(Extracted information Opens)

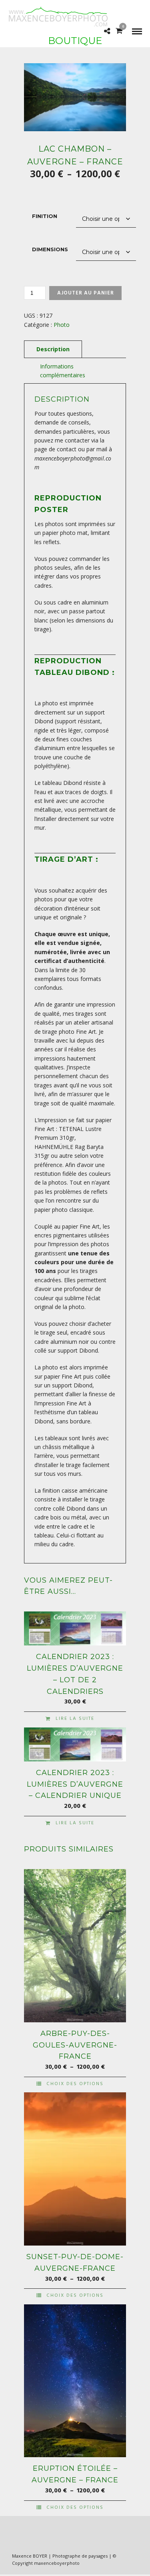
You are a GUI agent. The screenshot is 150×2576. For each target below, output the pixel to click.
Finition (44, 216)
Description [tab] (53, 349)
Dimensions (50, 249)
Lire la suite (75, 1718)
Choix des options (75, 2084)
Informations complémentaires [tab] (62, 370)
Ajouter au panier (85, 293)
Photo (62, 324)
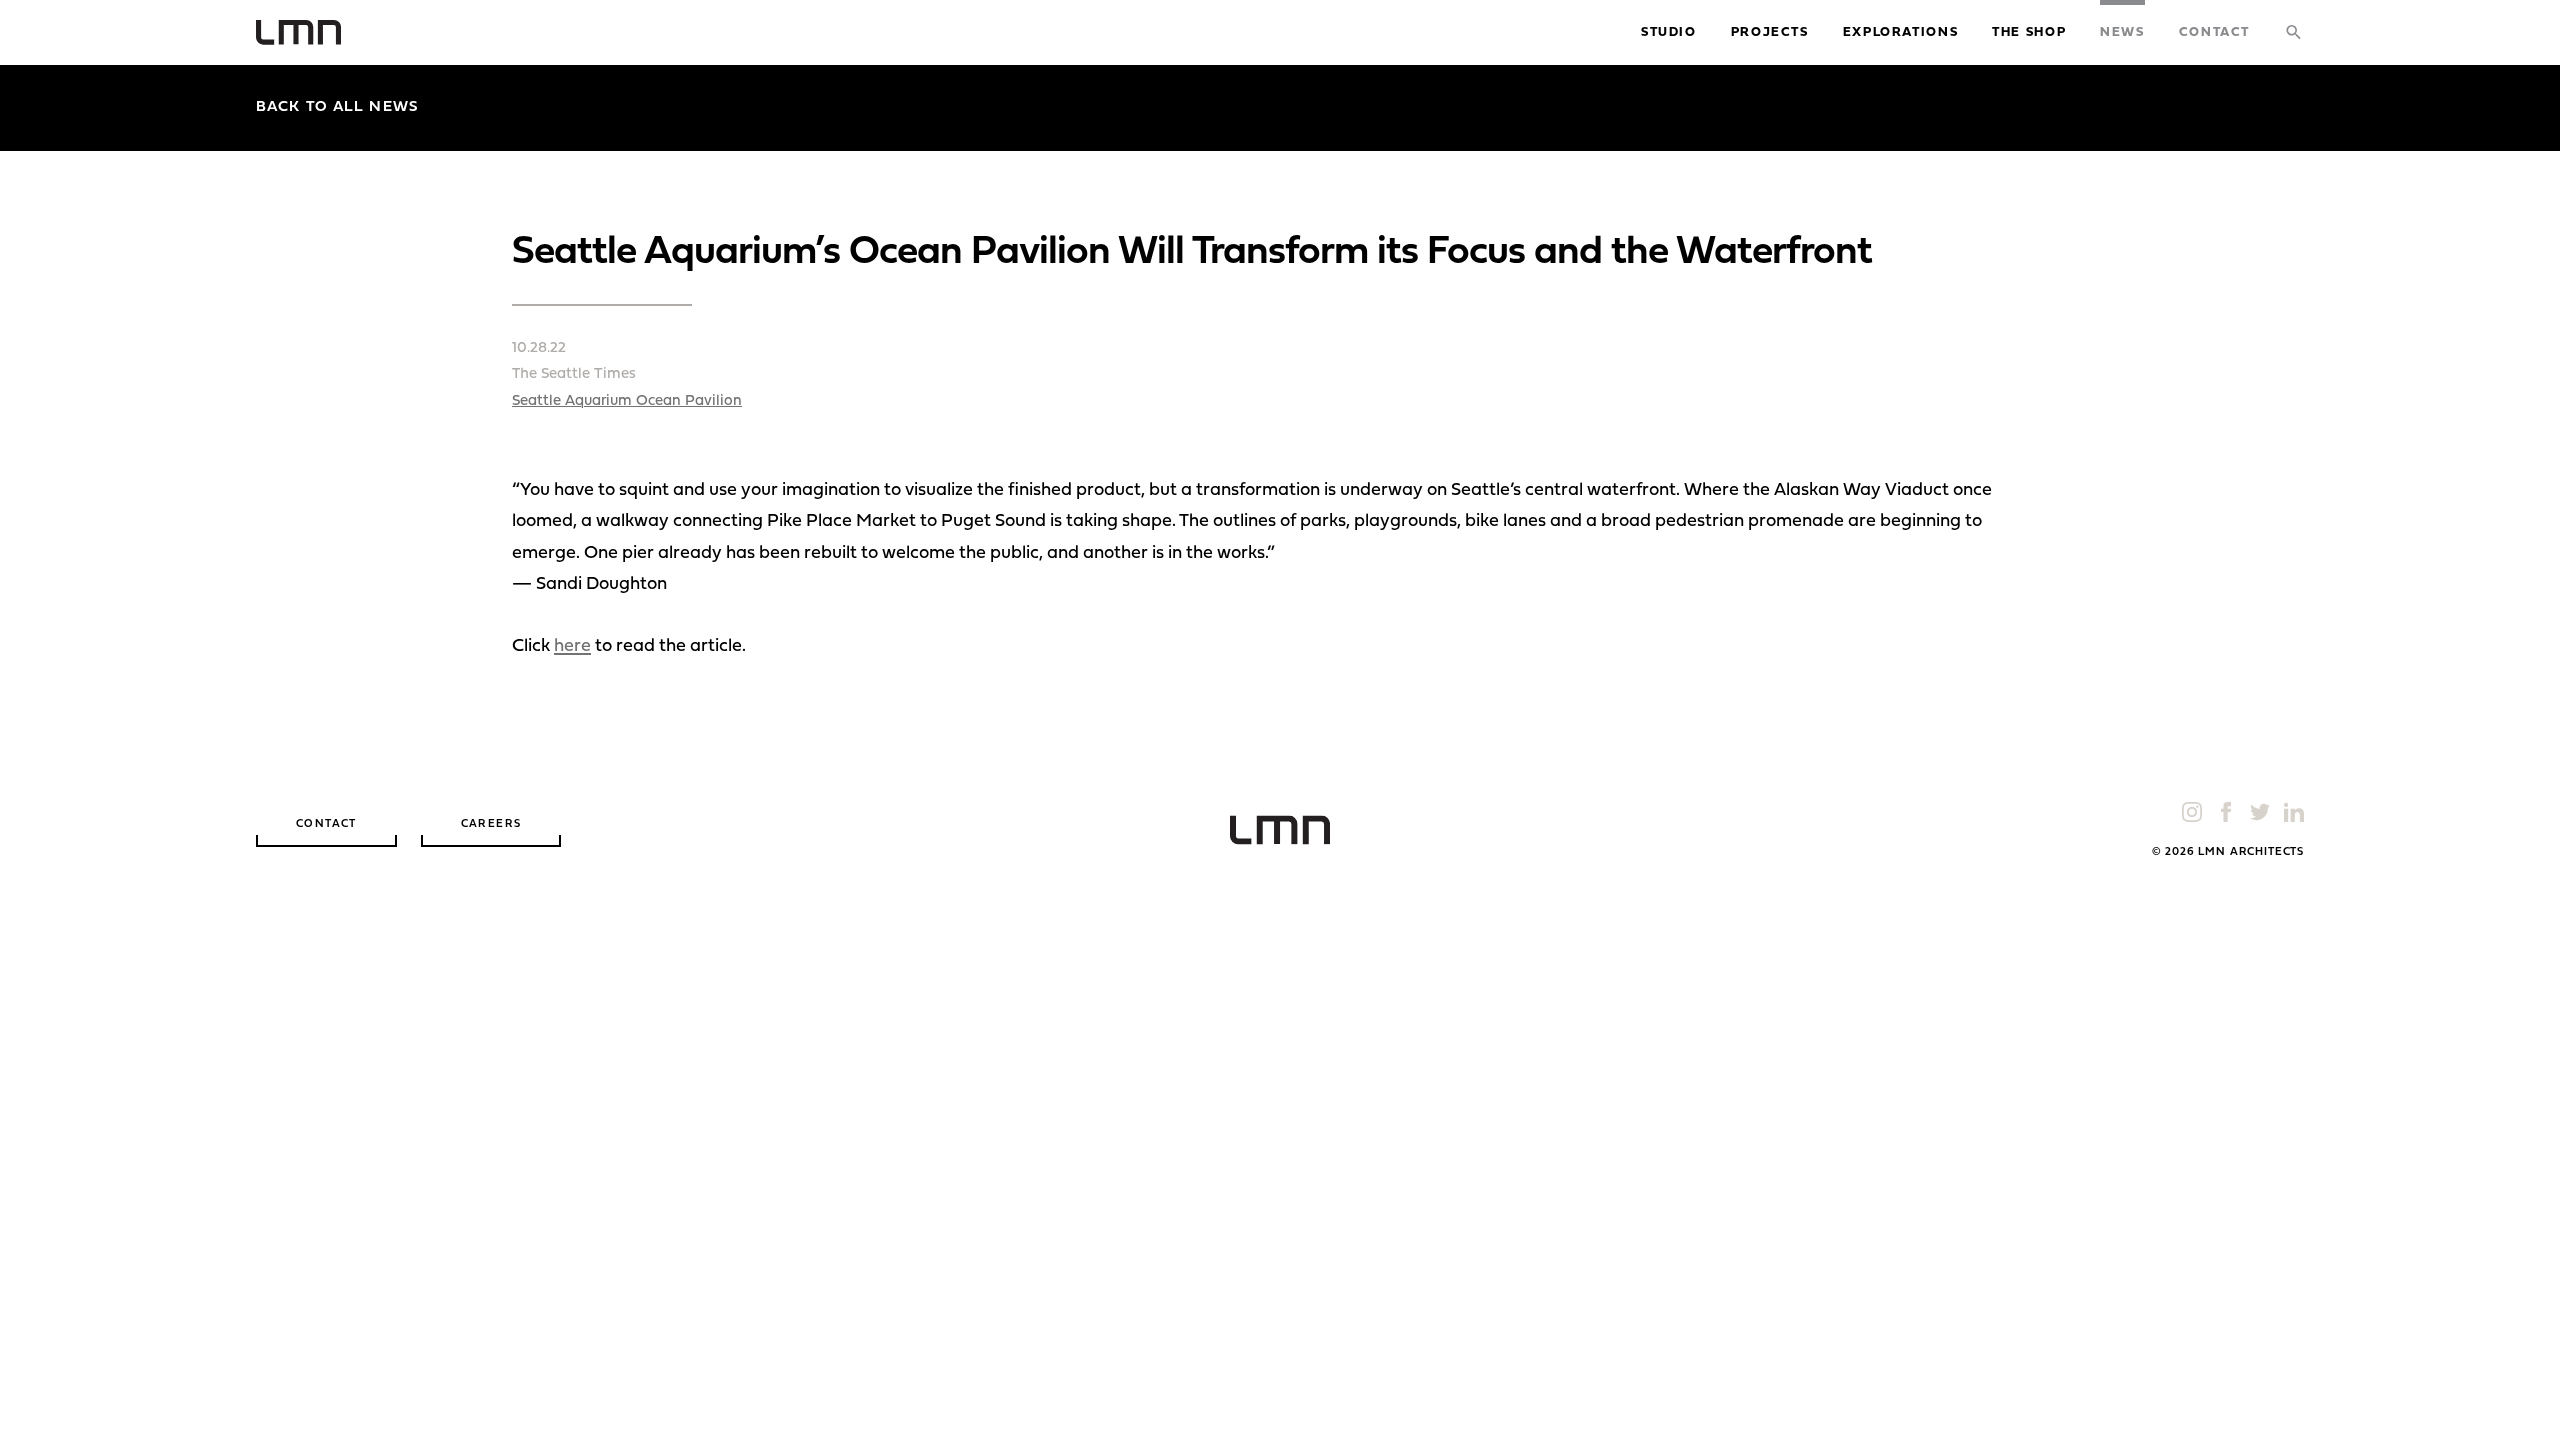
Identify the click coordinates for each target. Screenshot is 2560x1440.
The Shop (2029, 32)
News (2122, 32)
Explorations (1901, 32)
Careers (491, 824)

(Extracted information Closes)

# What to do
Say only how many lines above contain "each", with no other words.

# Response
2